Forty-seven percent favor ending the moratorium now, while 46 percent say the ban should remain in place.
"The decision to stop virtually all new energy exploration in the Gulf of Mexico was uninformed and in my view borders on reckless," she said in opening remarks at the hearing, which focused on the moratorium's effect on the local economy.
"Today, thousands of Gulf Coast businesses are fighting their way out of this government-imposed economic disaster that only threatens jobs and businesses," she said.
Sen. David Vitter (R-La.) criticized the administration for failing to provide a witness at Landrieu's hearing.
"This is the second time I've asked the Obama administration to send a representative to provide a rationale for the moratorium and to hear firsthand how it's hurting Louisiana families and businesses," Vitter said in prepared remarks. "It's sad, but it's revealing of how the administration has approached this moratorium all along.
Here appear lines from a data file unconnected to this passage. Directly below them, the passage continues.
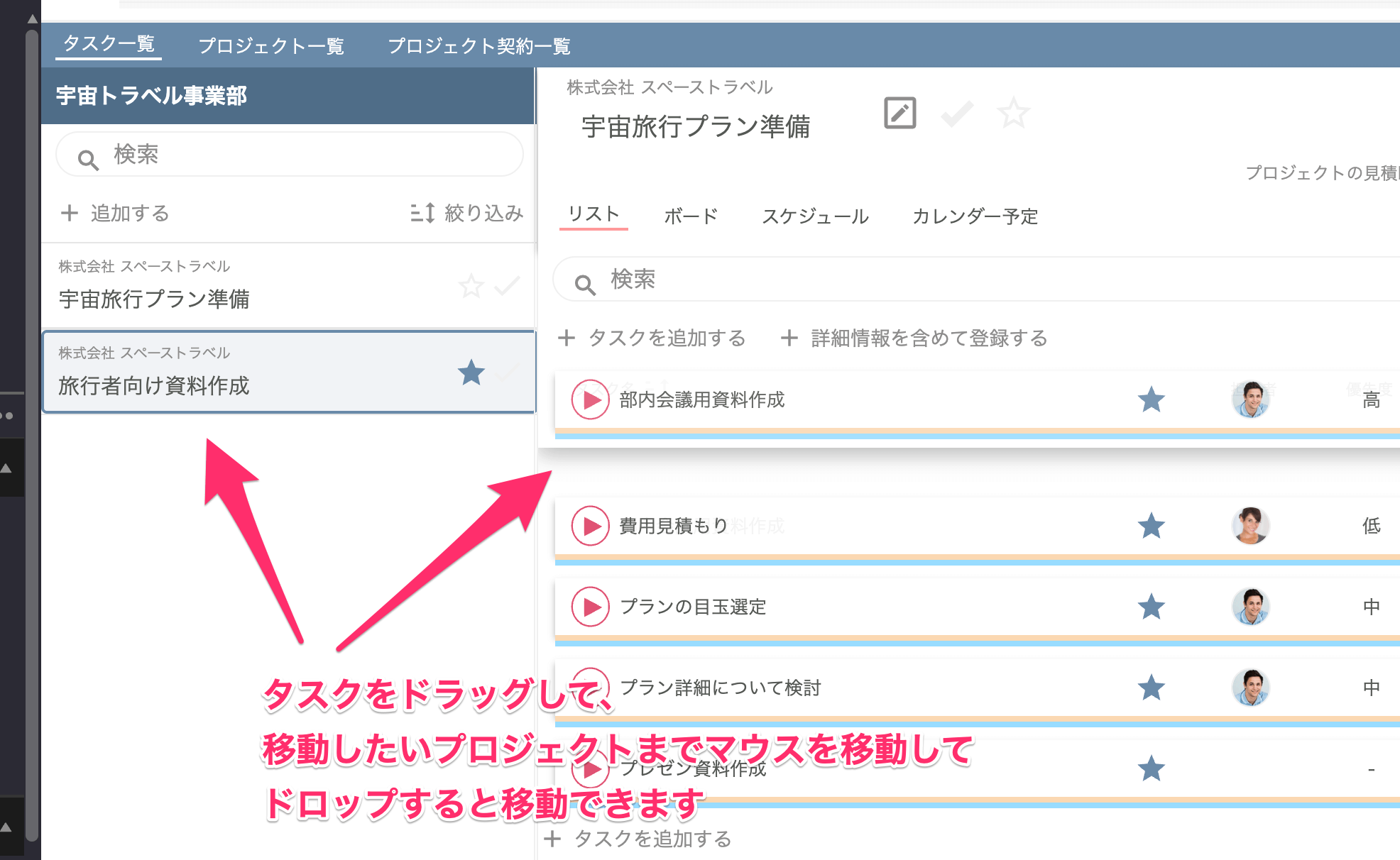
Task: Mark 宇宙旅行プラン準備 complete with header checkmark
Action: 956,114
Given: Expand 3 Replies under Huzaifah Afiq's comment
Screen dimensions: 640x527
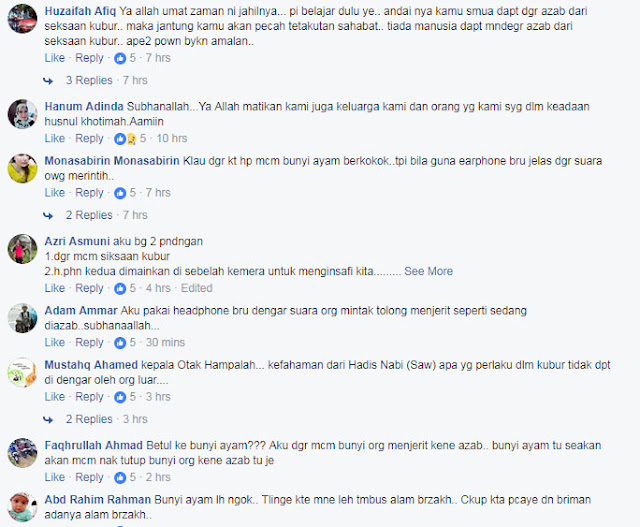Looking at the screenshot, I should (89, 80).
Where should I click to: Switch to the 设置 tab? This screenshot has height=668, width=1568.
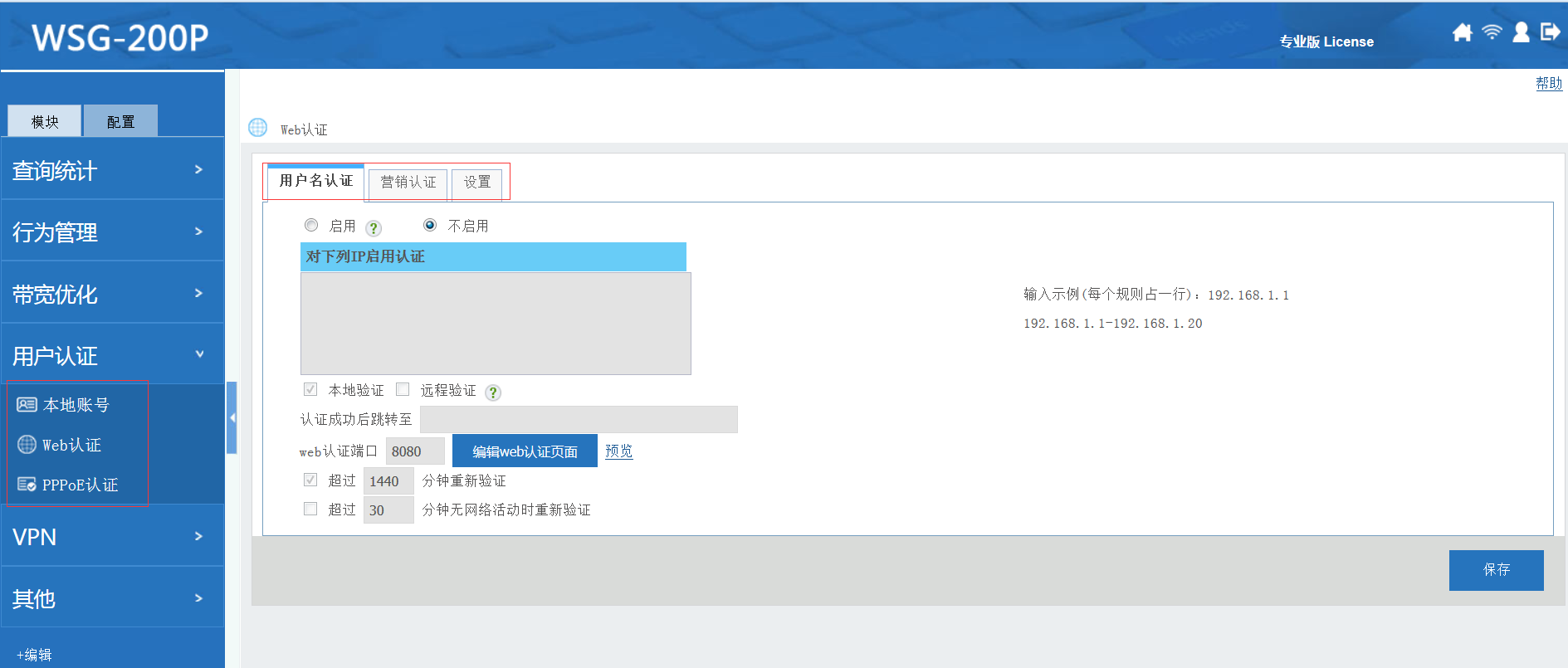coord(476,183)
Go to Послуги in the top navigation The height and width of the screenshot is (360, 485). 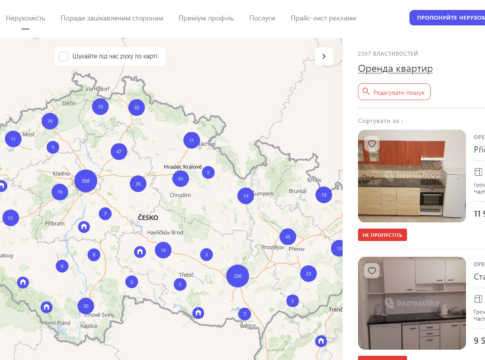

They want to decide what they think is best for us, but it's clear [from] their response to this committee that they don't care how many jobs they kill in Louisiana."
Landrieu also hosted a hearing on the moratorium last month, where Louisiana State University Professor Joseph Mason pointed out that more than 8,000 jobs, nearly $500 million in wages and over $2.1 billion in economic activity would be lost in the Gulf region as a result of Obama's decision.
The six-month moratorium was issued in May after an explosion on the Deepwater Horizon drilling platform leased by oil giant BP caused massive amounts of oil to spill into the Gulf. The temporary halt was to allow safety measures to be put in place and the "root causes" of the accident explored.
While public sentiment continues to be negative toward BP, 49 percent of respondents to the Gallup poll say the company should be allowed to continue drilling in the Gulf, compared to 46 percent who oppose the idea.